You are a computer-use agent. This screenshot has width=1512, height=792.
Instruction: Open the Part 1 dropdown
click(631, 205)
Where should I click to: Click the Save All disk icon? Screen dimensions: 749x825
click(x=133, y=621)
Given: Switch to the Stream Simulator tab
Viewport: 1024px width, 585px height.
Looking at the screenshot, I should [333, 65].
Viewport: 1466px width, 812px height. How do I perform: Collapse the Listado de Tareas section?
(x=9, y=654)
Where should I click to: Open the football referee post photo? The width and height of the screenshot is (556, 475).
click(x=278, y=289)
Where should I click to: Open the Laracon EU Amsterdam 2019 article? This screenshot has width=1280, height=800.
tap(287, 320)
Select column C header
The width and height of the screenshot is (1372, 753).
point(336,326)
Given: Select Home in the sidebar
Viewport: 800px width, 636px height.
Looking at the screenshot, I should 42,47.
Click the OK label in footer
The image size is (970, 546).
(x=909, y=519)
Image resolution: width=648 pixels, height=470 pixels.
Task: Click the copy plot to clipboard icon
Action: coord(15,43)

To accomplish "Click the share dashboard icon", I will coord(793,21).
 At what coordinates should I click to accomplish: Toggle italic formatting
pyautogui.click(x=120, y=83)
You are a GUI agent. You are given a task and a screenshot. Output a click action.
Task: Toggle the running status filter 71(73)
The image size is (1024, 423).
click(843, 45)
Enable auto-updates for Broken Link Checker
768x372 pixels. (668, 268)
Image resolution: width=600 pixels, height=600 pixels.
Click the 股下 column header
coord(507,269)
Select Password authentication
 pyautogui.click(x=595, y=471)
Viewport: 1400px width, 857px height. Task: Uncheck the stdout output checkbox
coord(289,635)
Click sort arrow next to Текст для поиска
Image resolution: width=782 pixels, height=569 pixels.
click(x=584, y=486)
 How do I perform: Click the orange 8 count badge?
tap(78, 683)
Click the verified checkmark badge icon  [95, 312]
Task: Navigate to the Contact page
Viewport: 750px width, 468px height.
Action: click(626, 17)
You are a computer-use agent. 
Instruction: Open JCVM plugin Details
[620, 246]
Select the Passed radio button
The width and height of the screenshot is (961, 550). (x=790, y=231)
------------------------------------------------
Your task is to restate all of the records above word for word.

You are a computer-use agent. This screenshot has width=1512, height=792.
Instruction: Open the Part 1 dropdown
click(631, 205)
Where should I click to: Click the Save All disk icon? Screen dimensions: 749x825
click(x=133, y=621)
Given: Switch to the Stream Simulator tab
Viewport: 1024px width, 585px height.
Looking at the screenshot, I should [333, 65].
Viewport: 1466px width, 812px height. How do I perform: Collapse the Listado de Tareas section?
(x=9, y=654)
Where should I click to: Open the football referee post photo? The width and height of the screenshot is (556, 475).
click(x=278, y=289)
Where should I click to: Open the Laracon EU Amsterdam 2019 article? This screenshot has width=1280, height=800.
tap(287, 320)
Select column C header
The width and height of the screenshot is (1372, 753).
point(336,326)
Given: Select Home in the sidebar
Viewport: 800px width, 636px height.
Looking at the screenshot, I should 42,47.
Click the OK label in footer
The image size is (970, 546).
(x=909, y=519)
Image resolution: width=648 pixels, height=470 pixels.
Task: Click the copy plot to clipboard icon
Action: coord(15,43)

To accomplish "Click the share dashboard icon", I will coord(793,21).
 At what coordinates should I click to accomplish: Toggle italic formatting
pyautogui.click(x=120, y=83)
You are a GUI agent. You are given a task and a screenshot. Output a click action.
Task: Toggle the running status filter 71(73)
The image size is (1024, 423).
click(843, 45)
Enable auto-updates for Broken Link Checker
768x372 pixels. (668, 268)
Image resolution: width=600 pixels, height=600 pixels.
Click the 股下 column header
coord(507,269)
Select Password authentication
 pyautogui.click(x=595, y=471)
Viewport: 1400px width, 857px height. Task: Uncheck the stdout output checkbox
coord(289,635)
Click sort arrow next to Текст для поиска
Image resolution: width=782 pixels, height=569 pixels.
click(x=584, y=486)
 How do I perform: Click the orange 8 count badge?
tap(78, 683)
Click the verified checkmark badge icon  [95, 312]
Task: Navigate to the Contact page
Viewport: 750px width, 468px height.
Action: click(626, 17)
You are a computer-use agent. 
Instruction: Open JCVM plugin Details
[620, 246]
Select the Passed radio button
The width and height of the screenshot is (961, 550). (x=790, y=231)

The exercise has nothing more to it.